Während Kiley BHs anprobiert hat, hat meine Mutter mir den Arm getätschelt und gemahnt: »Schätzchen, das ist Kileys großer Tag, spiel einfach mit.« Und habe ich schon erwähnt, dass keine dieser Frauen fette Arme hat? Die hab ich von der Mutter meines Vaters, meiner eigenen italienischen Großmutter, einer Frau, die inzwischen längst tot ist, in ihrem Leben aber nie gezwungen wurde, ein trägerloses Kleid zu tragen.
Von Jennifer an Beth: Ich kann mit dem Baby-Shopping auch bis nächste Woche warten.

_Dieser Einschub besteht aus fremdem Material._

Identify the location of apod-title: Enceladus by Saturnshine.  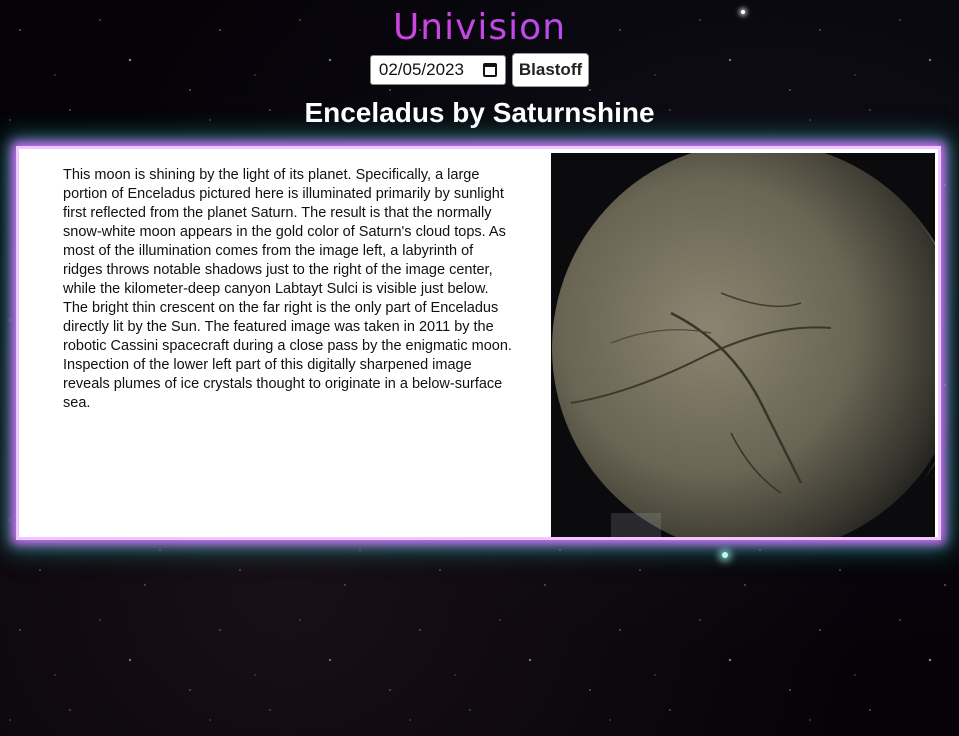
(480, 112).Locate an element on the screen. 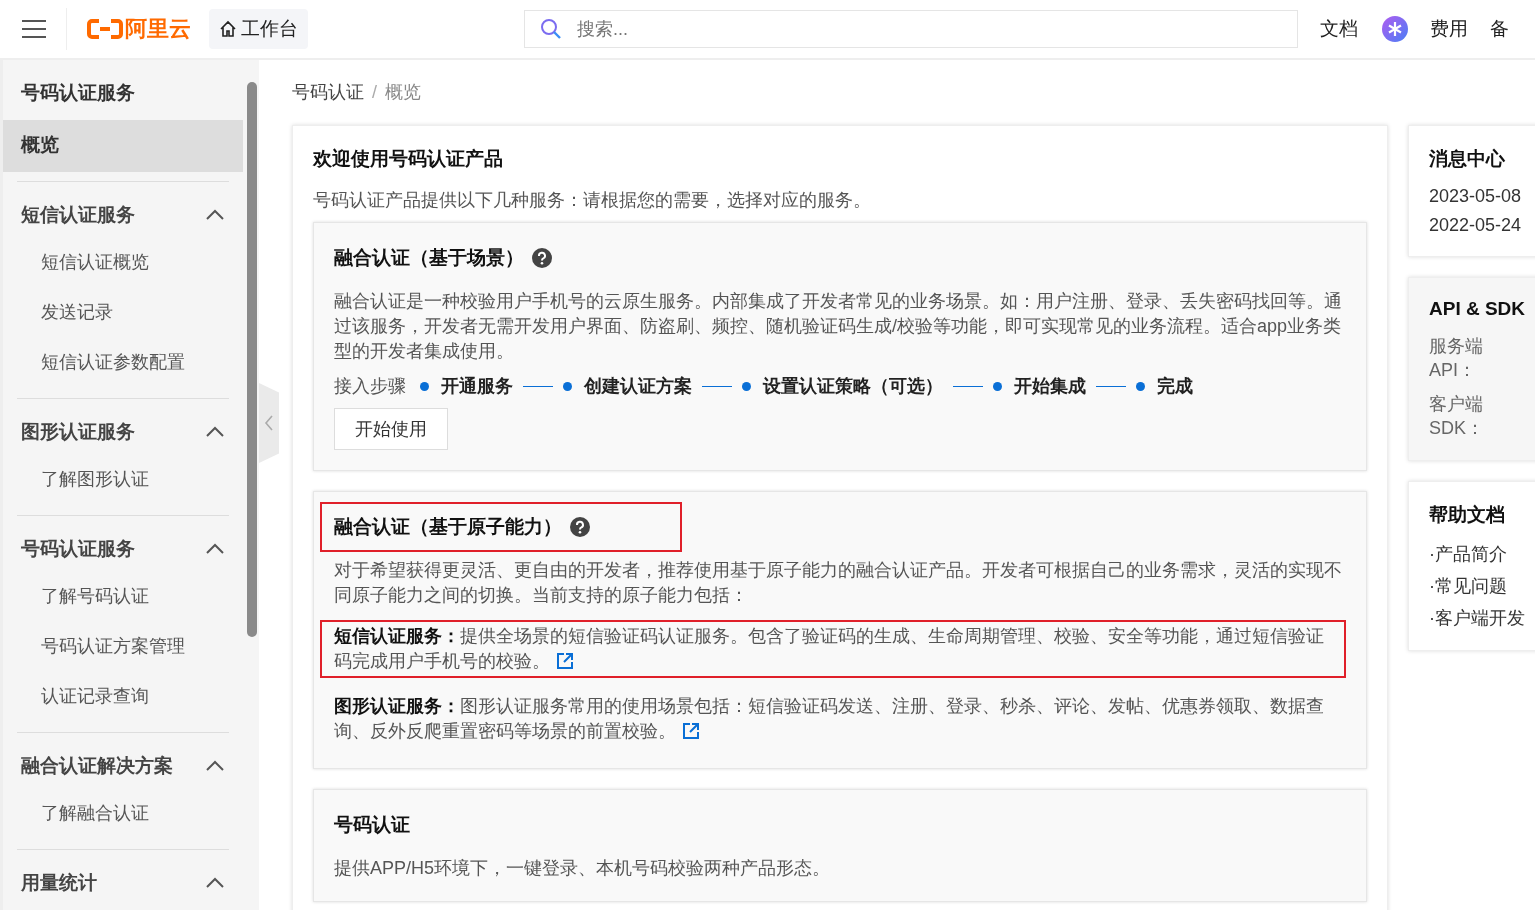 This screenshot has height=910, width=1535. sidebar-group-header: 号码认证服务 is located at coordinates (123, 549).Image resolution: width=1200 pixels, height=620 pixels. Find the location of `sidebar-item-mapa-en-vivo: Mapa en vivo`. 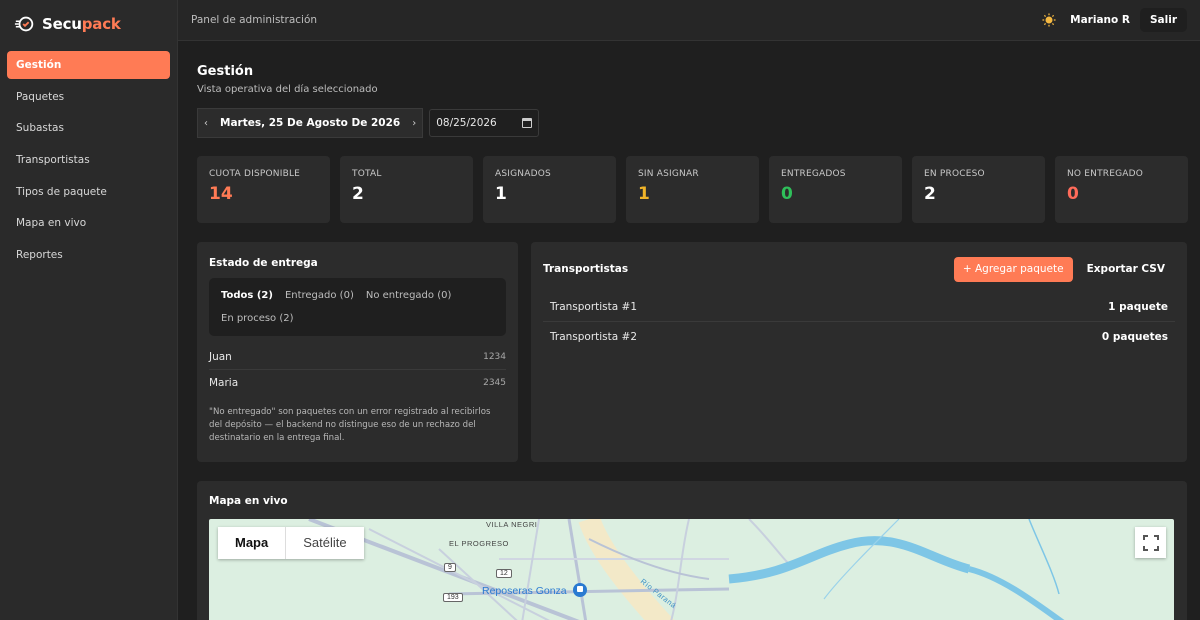

sidebar-item-mapa-en-vivo: Mapa en vivo is located at coordinates (88, 223).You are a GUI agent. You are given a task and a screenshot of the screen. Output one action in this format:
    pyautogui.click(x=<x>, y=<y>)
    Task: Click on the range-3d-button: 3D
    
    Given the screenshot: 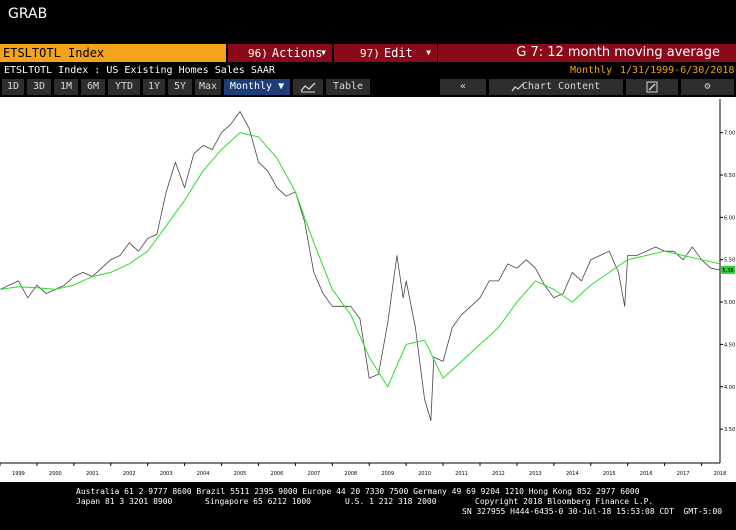 What is the action you would take?
    pyautogui.click(x=39, y=87)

Von Beth an Jennifer: Würdest du das für mich tun?
Von Jennifer an Beth: Natürlich. Und wenn du willst, darfst du dabei sogar deine hässlich grüne Strickjacke tragen.
Geht Chris mit dir zu der Hochzeit?
Von Beth an Jennifer: Und zur Generalprobe. Und zum Brunch am Sonntag. Er hat verkündet, dass ich bei Veranstaltungen, die irgendwas mit Hochzeiten zu tun haben, besser nicht allein gehen sollte. Er meinte: »Jedes Mal, wenn du über solche Sachen redest, bist du ganz durcheinander.« Was mich natürlich zum Weinen gebracht hat. Er ist ziemlich gut, wenn ich weine. Das macht ihn nicht nervös.
Von Jennifer an Beth: Gut gemacht, Chris.
Von Beth an Jennifer: Ich weiß. Fünf Sterne. Er hat mir sogar erlaubt, ihm ein neues Jackett und eine vernünftige Hose zu kaufen. So eine richtige Anzughose. Wie bei einem Anzug. Aber das Wort darf ich nicht mal erwähnen. Na ja, normalerweise darf ich ihm ja überhaupt keine Klamotten kaufen.
Von Jennifer an Beth: Ich bin erleichtert zu hören, dass du nicht diejenige bist, die diese hautengen Jeans für ihn aussucht. Was macht er denn mit seinen Haaren? Bindet er die zu einem Pferdeschwanz zusammen?
Von Beth an Jennifer: Mit seinen Haaren kann man nichts machen. Außer hoffen, dass Gott unsere Gebete erhört.
Hey, weißt du was? Dieses ganze Gerede über meinen süßen Freund lässt mich meine anderen süßen Gelüste vergessen.
Von Jennifer an Beth: So sollte es ja auch sein.